Either the factories are gone or China controls them and takes most of the output for themselves. They've already been excluded from a good amount of the output!
How would that work? They can't take the fabs (single door opened and dust makes it all useless) and even if they could they can't run ASML machines with their support. So... labor camp fabs on unmaintained STOA hardware from a single company everybody relies on? I can't imagine that scenario. Either they manage to redeploy the whole value chain (not saying it's impossible but doesn't seem to be the case at scale for now) or taking Taiwan by force is mostly a political show, not a technological one.
My argument is that they would add an exception for TSMC in the event that Taiwan fell under Chinese control. The alternative would be an extreme supply shock to the industry that's responsible for most stock market and GDP growth in America.
As I said China is indeed already working on their entire value chain. They have been doing that for a while and they have made significant progress. Still so far they don't have the precision, scale and economical competitiveness than TSMC. If they get there then it will be a totally different scenario but that's not the case for now.
If TSMC were to simply disappear, it would be a great day for Samsung/Intel but a godawful catastrophe for most HPC applications and consumer hardware.
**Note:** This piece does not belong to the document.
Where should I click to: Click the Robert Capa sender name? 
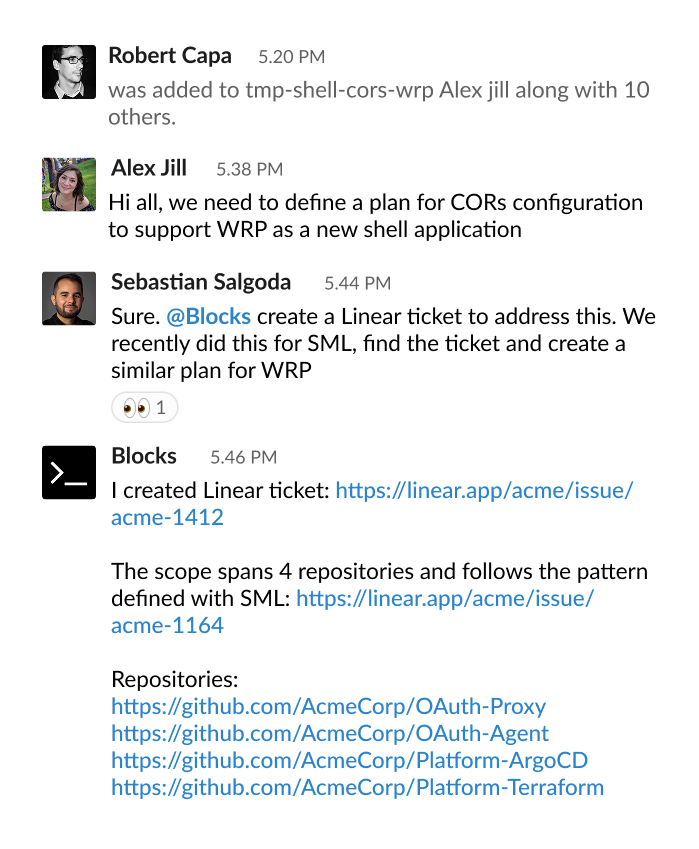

People aren't afraid of a fab takeover, they're afraid of TSMC disappearing altogether.
If China has proven one thing, they can just rebuild the factories, sure it will be 5-8 years of depression but afterwards they will control a dominate player.
In that case my retro hardware collection will be worth even more. (Note: that my current hardware will likely be retro faster than I assume it would have been)
I also found out recently my matched, working 3d hardware from the '90s was worth more than my actual year-old medium-high end video card, so who knows!
/s for obvious reasons, except the rise in prices of 3dfx cards ffs (wtaf).